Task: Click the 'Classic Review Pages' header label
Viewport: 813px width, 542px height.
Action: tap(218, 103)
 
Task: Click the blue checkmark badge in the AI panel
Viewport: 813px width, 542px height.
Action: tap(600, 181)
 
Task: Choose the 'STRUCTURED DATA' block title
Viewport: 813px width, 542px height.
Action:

**Goal:** Update the lines above by replacing every "Viewport" with "Screen" and leaving all other text unchanged.

**Written answer:**
Task: Click the 'Classic Review Pages' header label
Screen: 813px width, 542px height.
Action: tap(218, 103)
 
Task: Click the blue checkmark badge in the AI panel
Screen: 813px width, 542px height.
Action: tap(600, 181)
 
Task: Choose the 'STRUCTURED DATA' block title
Screen: 813px width, 542px height.
Action:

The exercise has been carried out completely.